13th December, 2021
A Federal High Court (FHC), Abuja has fixed Feb. 14, 2022 for the commencement of trial of a British national, James Nolan, over allegations bordering on money laundering.
Justice Donatus Okorowo fixed the date in view of the valedictory court session held on Monday in honour of the former Chief Judge of FHC, Late Adamu Abdu-Kafarati.
Nolan was re-arraigned by the Economic and Financial Crimes Commission (EFCC) on amended 32-count charge on Oct. 18 before Justice Okorowo.
He was re-arraigned for his involvement in the controversial contract awarded to Process and Industrial Development Limited (P&ID).
Nolan, the 3rd defendant, was re-arraigned alongside the two companies; Goidel Resources Limited, a Designated Non-Financial Institution (DNFI), and ICIL Limited listed as 1st and 2nd defendants respectively.
The re-arraignment followed the transfer of the former trial judge, Justice Okon Abang, to the Warri division of the court early in the year.
Earlier, the judge hinted that most courts were not sitting because of the valedictory court session for the late Kafarati.
He said he was also expected to be at the event which would commence by 10am.
He, however, said that he was in court out of respect for parties listed in the day’s cause list.
When the matter was called, the EFCC lawyer, Ekele Iheanacho, told the court that the matter was scheduled for commencement of trial and that the first prosecution witness (PW1), a staff of a commercial bank, was in court.
Okorowo, who asked the witness to identify himself, directed parties to choose two convenient dates for the commencement of trial in view of the FHC programme.
Iheanacho and the defence lawyer, Michael Ajare, agreed to come back on Feb. 14 and Feb. 15, 2022.
Justice Okorowo adjourned the matter for trial commencement.
The anti-graft agency had, on Nov. 21, 2019, re-arraigned Nolan.
The Briton, with his co-accused person, Adam Quinn (who is still at large), was first docked on Oct. 21, 2019, on a 16-count charge of money laundering.
The defendants are both directors of the two companies, which were allegedly used for money laundering.
Nolan is also said to be a signatory to P&ID accounts.
P&ID had approached a British court to seek compensation, claiming the Nigeria government breached a 2010 gas contract agreement.

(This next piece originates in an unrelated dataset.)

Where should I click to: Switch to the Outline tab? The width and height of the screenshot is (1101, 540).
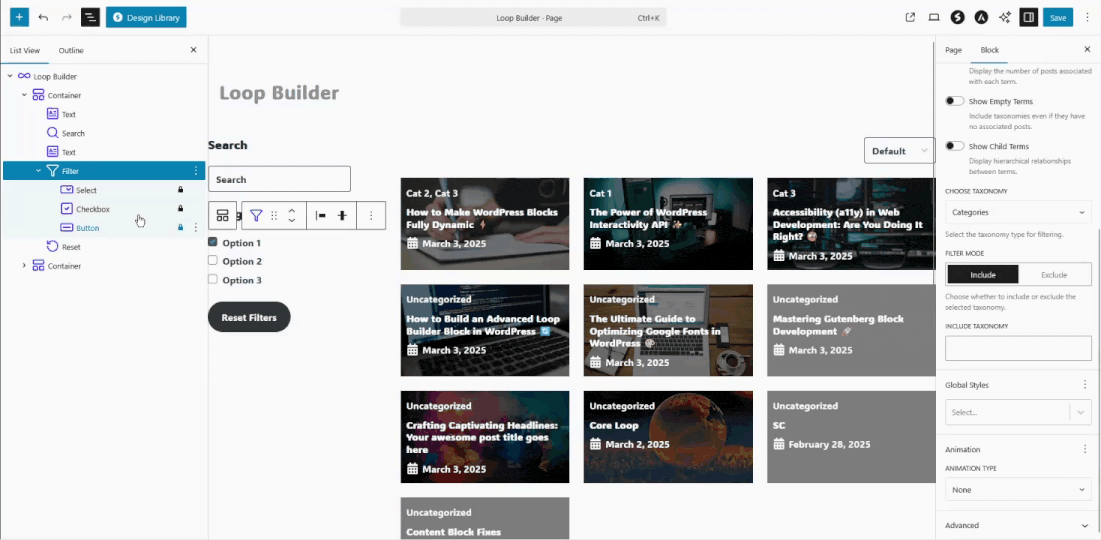pyautogui.click(x=71, y=50)

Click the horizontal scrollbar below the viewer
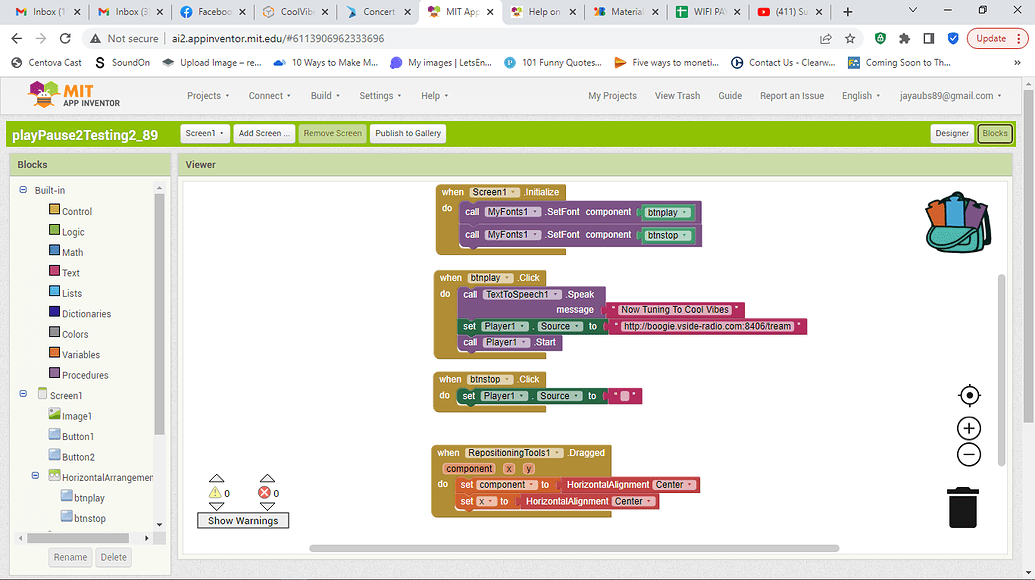pos(575,547)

The government had contracted P&ID to build gas processing facilities around Calabar, Cross River.
According to the contract, the government was required to supply wet gas of up to 400 million cubic feet daily.
The court initially granted the firm an arbitral award of 6.6 billion dollars.
But the figure rose to about $9 billion with an additional 2.3 billion dollars in accumulated interest at seven per cent rate, after Nigeria refused to enter an appeal for more than five years after the original ruling.
The Nigerian government had appealed the British court ruling and secured an order delaying the execution of the court judgment.
The government said the contract was fraudulent ab initio and that both parties (including the Nigerian officials who signed for Nigeria) signed it to defraud the Nigerian government.
The contract was said to have been signed by Nigeria’s former Petroleum Minister, Diezani Alison-Madueke, who has various corruption cases against her.
She is currently in London where she is being investigated for money laundering.
A former petroleum ministry official who signed the contract as a witness is also being prosecuted.